It's stated plainly and prominently in http://www.mongodb.org/downloads that 32-bit version is limited to 2GB. It's mentioned elsewhere in the documentation, but the OP didn't bother to read them. "A gem and two lines" and it worked, so he expected it to work forever. That's not how engineers usually work. Most of the time, they over-engineer, not the other way around! They research the hell out of any new technology they want to use. I'm definitely less talented than OP and others on HN, but even I know a hell of a lot about Redis, MongoDB and CouchB, and I haven't even started to write a line of code.
And anyone who has read more than an introduction to mongo knows that you SHOULD use getLastError to be safe. If you do that, no data will be dropped.
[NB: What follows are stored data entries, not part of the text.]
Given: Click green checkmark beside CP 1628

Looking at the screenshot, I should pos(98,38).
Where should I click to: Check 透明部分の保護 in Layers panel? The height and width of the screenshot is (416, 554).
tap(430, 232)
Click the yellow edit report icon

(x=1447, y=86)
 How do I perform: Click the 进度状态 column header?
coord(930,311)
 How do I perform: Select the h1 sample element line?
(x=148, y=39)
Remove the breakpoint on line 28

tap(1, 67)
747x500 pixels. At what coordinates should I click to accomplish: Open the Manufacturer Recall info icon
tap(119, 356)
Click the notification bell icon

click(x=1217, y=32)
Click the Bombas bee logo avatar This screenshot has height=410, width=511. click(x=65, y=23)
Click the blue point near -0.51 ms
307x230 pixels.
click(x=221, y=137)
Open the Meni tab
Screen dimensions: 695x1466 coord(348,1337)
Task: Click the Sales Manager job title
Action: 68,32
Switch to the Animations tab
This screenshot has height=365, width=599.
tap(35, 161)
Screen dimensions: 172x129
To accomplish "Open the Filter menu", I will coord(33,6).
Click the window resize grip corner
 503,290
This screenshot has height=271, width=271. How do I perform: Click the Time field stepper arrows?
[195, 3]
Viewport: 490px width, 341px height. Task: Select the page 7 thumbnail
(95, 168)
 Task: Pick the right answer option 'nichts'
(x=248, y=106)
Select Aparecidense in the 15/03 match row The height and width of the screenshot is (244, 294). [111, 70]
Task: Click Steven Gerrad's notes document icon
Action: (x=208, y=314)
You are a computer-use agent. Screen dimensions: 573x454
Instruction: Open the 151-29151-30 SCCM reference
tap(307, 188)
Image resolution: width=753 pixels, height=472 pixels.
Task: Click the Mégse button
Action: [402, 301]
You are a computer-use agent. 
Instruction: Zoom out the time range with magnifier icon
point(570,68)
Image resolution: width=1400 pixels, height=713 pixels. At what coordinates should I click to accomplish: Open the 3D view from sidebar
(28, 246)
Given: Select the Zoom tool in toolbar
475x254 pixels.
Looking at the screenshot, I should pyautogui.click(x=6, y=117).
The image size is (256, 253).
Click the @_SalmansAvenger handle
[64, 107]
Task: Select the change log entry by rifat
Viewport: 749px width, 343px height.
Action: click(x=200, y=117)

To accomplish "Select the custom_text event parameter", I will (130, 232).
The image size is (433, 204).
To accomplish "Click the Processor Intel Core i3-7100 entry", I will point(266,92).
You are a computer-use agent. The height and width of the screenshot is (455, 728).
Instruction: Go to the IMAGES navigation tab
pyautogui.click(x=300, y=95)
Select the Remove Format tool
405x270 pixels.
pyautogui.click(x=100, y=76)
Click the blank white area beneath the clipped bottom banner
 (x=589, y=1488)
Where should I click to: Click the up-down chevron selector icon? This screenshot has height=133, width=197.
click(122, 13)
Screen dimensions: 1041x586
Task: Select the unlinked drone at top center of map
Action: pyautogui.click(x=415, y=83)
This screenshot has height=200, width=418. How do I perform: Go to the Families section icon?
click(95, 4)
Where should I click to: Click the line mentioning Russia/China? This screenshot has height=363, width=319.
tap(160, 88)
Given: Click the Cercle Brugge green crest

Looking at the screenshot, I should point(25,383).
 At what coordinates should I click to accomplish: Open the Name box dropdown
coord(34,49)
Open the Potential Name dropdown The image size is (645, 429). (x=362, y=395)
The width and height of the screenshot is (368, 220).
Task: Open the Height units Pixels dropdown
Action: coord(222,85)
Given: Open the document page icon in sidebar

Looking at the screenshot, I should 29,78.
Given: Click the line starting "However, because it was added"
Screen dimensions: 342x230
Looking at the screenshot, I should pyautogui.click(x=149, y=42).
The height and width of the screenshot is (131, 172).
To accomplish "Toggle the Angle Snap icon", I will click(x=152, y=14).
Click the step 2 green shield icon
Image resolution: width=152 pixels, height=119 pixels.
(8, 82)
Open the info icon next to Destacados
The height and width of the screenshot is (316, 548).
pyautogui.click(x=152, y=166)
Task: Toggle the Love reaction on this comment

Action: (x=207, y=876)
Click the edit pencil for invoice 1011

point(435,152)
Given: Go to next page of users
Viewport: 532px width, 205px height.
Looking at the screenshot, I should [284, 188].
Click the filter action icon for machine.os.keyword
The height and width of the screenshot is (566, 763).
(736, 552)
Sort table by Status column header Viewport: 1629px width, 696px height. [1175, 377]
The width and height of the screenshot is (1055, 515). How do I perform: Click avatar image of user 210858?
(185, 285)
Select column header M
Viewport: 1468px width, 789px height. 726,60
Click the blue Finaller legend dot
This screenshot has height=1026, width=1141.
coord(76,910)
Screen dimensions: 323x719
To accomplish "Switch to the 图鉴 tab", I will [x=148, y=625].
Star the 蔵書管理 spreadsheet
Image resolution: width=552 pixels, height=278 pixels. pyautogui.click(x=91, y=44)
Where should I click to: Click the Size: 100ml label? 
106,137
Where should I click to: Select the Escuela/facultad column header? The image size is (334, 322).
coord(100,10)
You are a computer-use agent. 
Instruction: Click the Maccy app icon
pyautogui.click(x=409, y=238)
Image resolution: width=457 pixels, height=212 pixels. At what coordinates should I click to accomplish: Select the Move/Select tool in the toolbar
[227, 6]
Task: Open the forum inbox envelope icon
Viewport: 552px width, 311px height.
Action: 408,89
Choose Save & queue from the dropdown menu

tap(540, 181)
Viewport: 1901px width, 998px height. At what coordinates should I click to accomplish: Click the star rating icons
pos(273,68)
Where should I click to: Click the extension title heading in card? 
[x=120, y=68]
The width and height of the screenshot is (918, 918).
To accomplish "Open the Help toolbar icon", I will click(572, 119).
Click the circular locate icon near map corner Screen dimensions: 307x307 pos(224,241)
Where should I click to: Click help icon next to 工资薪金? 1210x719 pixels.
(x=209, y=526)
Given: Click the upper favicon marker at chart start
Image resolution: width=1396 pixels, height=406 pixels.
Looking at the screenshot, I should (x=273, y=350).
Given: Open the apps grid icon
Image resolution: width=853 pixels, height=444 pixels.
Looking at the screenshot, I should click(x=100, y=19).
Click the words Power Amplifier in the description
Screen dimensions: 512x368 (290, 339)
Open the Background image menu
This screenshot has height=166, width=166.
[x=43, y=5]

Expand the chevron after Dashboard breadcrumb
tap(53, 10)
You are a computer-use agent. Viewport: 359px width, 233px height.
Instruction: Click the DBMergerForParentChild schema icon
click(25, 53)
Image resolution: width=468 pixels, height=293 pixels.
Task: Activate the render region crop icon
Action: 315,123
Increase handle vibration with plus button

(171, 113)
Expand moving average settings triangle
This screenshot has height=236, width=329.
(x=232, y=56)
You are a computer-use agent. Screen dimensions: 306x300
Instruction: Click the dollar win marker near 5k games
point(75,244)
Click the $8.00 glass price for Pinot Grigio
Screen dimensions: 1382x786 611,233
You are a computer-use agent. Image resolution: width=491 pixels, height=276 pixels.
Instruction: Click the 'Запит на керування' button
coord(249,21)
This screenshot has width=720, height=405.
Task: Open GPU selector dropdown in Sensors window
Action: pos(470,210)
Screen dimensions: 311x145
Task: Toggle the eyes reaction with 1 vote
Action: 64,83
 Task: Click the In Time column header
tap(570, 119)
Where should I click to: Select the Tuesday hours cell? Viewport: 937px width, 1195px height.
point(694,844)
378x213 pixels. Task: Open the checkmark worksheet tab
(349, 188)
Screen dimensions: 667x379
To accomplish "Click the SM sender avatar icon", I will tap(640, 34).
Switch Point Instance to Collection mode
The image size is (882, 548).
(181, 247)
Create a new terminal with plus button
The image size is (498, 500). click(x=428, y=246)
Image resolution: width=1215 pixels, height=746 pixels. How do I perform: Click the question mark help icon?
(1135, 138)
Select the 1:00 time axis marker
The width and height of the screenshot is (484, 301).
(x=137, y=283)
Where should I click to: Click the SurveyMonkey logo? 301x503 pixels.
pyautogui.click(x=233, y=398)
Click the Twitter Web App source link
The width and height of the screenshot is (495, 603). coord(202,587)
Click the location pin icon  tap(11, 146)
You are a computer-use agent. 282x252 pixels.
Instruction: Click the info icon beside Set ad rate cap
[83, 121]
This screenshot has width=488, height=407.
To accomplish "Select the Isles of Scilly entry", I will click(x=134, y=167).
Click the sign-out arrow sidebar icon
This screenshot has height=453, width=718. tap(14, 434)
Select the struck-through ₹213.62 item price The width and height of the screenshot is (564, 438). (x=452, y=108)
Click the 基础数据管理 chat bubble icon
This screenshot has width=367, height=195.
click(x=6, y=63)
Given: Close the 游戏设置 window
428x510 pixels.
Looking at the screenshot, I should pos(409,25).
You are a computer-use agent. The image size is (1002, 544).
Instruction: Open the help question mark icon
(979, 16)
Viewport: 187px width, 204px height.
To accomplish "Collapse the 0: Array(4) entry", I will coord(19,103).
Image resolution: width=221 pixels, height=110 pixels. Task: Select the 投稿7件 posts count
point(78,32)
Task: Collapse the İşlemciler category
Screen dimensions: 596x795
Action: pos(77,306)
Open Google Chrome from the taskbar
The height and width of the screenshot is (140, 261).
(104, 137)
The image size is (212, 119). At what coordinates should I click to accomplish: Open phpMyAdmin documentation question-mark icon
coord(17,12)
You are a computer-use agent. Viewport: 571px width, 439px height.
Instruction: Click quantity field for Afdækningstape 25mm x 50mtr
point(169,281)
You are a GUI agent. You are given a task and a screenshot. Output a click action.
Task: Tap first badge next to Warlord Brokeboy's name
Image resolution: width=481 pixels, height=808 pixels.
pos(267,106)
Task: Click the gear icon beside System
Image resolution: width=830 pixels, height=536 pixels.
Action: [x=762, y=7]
I think they need to change the word "limit". This is what "limit" means:
[root@li321-238 tmp]# dd if=/dev/zero of=./filesystem bs=1M count=128
[root@li321-238 tmp]# mkfs.ext2 filesystem
[root@li321-238 tmp]# mount -o loop filesystem myfilesystem
[root@li321-238 tmp]# dd if=/dev/zero of=myfilesystem/im_too_large bs=1M count=129
dd: writing `myfilesystem/im_too_large': No space left on device
that is, a "limit" means, the program stops, complains. It's "limited".
A program that continues along without issue, only changing its behavior in some unannounced (documented or not) way, is not "limited". It's free as a bird.